Task input Block Start
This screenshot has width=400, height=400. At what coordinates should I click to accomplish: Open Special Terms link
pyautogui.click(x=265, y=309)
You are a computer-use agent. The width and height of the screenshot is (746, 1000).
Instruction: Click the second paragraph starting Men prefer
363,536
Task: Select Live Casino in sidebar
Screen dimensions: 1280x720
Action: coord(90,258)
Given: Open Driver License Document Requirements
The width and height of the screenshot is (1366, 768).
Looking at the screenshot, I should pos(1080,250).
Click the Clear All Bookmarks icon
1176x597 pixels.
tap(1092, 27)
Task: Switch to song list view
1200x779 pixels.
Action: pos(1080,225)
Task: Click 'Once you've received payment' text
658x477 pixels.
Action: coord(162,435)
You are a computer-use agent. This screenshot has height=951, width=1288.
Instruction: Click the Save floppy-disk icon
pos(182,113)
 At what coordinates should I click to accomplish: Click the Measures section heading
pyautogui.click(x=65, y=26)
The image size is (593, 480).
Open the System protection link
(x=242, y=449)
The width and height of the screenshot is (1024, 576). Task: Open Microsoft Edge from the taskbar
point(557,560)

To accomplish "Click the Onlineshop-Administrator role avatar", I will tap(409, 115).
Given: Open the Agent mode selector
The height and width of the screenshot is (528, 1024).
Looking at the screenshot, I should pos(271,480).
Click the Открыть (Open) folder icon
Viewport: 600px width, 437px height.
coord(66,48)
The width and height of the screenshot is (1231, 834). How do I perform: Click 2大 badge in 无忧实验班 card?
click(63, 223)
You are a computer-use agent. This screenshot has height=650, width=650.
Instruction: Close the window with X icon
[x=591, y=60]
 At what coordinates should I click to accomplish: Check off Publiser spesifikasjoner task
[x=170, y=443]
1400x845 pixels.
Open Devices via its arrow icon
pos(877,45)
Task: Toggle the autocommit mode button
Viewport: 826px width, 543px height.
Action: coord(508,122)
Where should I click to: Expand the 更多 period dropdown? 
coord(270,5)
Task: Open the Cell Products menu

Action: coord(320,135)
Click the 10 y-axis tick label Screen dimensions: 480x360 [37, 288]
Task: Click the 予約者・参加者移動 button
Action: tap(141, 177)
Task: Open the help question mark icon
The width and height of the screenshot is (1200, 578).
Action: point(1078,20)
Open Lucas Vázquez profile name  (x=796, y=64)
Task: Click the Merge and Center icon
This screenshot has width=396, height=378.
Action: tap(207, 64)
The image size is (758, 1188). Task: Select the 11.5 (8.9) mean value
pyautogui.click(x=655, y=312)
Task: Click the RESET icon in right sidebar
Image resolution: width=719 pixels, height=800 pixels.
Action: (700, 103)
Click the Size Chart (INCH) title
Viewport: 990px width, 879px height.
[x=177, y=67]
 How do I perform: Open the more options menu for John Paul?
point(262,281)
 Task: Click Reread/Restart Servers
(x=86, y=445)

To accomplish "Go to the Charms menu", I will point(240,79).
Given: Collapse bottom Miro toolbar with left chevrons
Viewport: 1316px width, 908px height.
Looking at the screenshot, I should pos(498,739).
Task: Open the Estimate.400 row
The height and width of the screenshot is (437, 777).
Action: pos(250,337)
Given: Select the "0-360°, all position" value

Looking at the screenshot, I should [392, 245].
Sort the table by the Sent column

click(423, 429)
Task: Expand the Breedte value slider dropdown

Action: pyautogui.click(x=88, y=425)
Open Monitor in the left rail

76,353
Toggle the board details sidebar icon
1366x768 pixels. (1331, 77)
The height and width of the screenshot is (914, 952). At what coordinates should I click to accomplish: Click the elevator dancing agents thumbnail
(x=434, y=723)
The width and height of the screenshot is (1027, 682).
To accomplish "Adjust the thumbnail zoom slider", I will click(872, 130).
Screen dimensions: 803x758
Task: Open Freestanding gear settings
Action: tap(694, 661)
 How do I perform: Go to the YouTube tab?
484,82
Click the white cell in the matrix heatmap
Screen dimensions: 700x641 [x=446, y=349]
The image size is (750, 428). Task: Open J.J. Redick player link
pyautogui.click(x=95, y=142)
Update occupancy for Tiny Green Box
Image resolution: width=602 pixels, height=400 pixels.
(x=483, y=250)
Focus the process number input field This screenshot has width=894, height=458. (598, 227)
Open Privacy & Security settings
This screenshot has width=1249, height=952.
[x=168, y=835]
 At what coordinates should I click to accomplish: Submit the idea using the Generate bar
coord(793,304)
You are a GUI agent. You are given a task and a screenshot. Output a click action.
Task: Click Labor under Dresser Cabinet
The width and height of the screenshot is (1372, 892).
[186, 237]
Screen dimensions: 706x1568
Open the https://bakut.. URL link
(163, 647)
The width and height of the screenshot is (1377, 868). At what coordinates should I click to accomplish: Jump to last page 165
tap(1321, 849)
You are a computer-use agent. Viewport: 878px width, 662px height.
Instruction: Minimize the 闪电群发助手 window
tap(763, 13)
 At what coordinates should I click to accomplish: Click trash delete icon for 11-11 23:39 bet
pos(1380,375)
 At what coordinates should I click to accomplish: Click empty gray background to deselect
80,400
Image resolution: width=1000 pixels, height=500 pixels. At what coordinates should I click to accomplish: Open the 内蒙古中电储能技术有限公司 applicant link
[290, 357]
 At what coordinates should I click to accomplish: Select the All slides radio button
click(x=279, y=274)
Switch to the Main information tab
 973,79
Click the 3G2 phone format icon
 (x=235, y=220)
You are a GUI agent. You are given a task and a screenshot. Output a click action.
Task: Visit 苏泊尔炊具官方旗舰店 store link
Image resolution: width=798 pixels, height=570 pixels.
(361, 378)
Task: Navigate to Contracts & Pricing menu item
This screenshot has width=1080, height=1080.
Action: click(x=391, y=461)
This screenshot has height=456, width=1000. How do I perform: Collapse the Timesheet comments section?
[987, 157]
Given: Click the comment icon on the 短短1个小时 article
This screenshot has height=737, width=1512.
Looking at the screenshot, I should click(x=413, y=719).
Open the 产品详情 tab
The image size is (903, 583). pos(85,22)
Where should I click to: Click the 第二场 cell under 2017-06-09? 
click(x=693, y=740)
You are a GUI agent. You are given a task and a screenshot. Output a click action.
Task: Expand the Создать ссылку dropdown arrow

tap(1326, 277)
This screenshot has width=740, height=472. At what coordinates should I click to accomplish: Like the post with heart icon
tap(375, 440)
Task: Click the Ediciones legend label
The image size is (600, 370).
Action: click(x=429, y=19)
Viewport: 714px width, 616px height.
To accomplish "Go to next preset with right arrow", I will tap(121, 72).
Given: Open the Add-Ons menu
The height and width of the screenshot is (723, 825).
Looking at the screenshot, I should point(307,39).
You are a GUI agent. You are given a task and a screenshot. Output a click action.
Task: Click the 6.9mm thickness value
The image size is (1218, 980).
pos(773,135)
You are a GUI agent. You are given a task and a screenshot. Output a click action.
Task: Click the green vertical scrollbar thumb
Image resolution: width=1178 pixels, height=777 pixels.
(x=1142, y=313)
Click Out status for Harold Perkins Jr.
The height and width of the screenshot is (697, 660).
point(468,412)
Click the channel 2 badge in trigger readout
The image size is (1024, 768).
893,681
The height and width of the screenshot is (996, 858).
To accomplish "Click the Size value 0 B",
Task input Block End
Only the lines from the one with "Given: Click the" through the final line above should be repeated, each exactly as written.

Answer box:
Given: Click the comment icon on the 短短1个小时 article
This screenshot has height=737, width=1512.
Looking at the screenshot, I should click(x=413, y=719).
Open the 产品详情 tab
The image size is (903, 583). pos(85,22)
Where should I click to: Click the 第二场 cell under 2017-06-09? 
click(x=693, y=740)
You are a GUI agent. You are given a task and a screenshot. Output a click action.
Task: Expand the Создать ссылку dropdown arrow

tap(1326, 277)
This screenshot has width=740, height=472. At what coordinates should I click to accomplish: Like the post with heart icon
tap(375, 440)
Task: Click the Ediciones legend label
The image size is (600, 370).
Action: click(x=429, y=19)
Viewport: 714px width, 616px height.
To accomplish "Go to next preset with right arrow", I will tap(121, 72).
Given: Open the Add-Ons menu
The height and width of the screenshot is (723, 825).
Looking at the screenshot, I should point(307,39).
You are a GUI agent. You are given a task and a screenshot. Output a click action.
Task: Click the 6.9mm thickness value
The image size is (1218, 980).
pos(773,135)
You are a GUI agent. You are given a task and a screenshot. Output a click action.
Task: Click the green vertical scrollbar thumb
Image resolution: width=1178 pixels, height=777 pixels.
(x=1142, y=313)
Click Out status for Harold Perkins Jr.
The height and width of the screenshot is (697, 660).
point(468,412)
Click the channel 2 badge in trigger readout
The image size is (1024, 768).
893,681
The height and width of the screenshot is (996, 858).
To accomplish "Click the Size value 0 B",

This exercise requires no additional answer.